食事を済ませて再び自席に戻った。自分らがいる3人席のうち右側の1席は使っている気配がなかった。ということはここは空席だろうか。その席の向こうの壁際にコンセントが付いているのを見つけたので撮影したデジカメ画像をノートPCにバックアップしておくことにした。

自分が持っているデジカメのメモリは容量が256MBしかなく、日々のべつ幕なしに撮影しているとあっという間に使い切ってしまう。ついでに言えば万が一デジカメをなくしたり落としてデータをロストしたりしたら目も当てられない事態になる。なのでノートPCを持ち込んで1日の終わりにメモリのデータをPCに移動していたのだ。

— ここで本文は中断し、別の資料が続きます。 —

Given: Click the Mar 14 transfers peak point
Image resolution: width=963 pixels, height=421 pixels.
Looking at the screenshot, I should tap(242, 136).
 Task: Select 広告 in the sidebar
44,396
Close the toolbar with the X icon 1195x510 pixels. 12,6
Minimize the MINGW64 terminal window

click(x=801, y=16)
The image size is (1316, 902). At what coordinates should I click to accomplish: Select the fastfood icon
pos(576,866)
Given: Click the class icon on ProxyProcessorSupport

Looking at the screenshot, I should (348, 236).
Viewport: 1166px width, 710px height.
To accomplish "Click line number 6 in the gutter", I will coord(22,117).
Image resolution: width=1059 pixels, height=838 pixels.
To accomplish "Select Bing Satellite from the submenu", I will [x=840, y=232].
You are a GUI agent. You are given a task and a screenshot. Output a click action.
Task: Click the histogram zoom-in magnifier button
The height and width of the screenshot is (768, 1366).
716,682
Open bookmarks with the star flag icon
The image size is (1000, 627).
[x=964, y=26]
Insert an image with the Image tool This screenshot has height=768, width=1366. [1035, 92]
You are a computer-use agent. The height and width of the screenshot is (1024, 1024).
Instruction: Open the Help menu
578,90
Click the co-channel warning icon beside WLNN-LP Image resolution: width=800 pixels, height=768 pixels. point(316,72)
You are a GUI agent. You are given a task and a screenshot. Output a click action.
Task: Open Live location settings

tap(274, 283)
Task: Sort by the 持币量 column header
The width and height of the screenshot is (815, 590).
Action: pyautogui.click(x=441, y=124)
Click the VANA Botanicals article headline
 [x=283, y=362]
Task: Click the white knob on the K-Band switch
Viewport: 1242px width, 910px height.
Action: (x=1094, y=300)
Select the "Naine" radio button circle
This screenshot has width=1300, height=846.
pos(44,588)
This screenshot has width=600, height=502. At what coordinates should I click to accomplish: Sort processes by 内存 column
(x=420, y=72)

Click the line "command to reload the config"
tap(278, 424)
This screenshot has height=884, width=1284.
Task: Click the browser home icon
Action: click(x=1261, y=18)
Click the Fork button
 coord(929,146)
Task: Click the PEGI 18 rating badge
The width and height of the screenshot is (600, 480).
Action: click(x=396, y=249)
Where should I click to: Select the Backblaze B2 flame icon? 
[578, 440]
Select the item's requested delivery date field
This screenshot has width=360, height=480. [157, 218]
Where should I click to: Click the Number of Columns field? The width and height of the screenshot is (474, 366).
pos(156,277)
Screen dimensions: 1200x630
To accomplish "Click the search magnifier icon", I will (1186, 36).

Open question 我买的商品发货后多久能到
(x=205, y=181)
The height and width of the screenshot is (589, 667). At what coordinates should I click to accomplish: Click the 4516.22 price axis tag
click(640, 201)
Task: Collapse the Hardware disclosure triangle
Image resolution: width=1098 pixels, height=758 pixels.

データのコピーをしていたら、そこいいですか?とその空席の主がやって来た。いたのか。。。なんて間の悪い。どうせなら席を交換してくれないかなと思ったが言い出せなかったので、すみませんと言って席を空けた。

そうなるとやることもなくなる。テレビを見てぼんやりするしかない。ぼんやりしていたらまた眠っていた。

 

帰京:


2008/09/17

次に目を覚ましたのは翌朝7時だった。よく眠ったものだ。
殆ど眠っていたのにお腹だけはいっちょ前に減っている。じゃあ朝食を食べに行くか、とカミさんと再びレストランへ。

行きの船で1度くらいレストランの食事もしておくかなんて言ったのに、気が付けばがっつりヘビーローテーションだ。でもおかげで健康的な食生活が保たれている。まさにレストラン様々である。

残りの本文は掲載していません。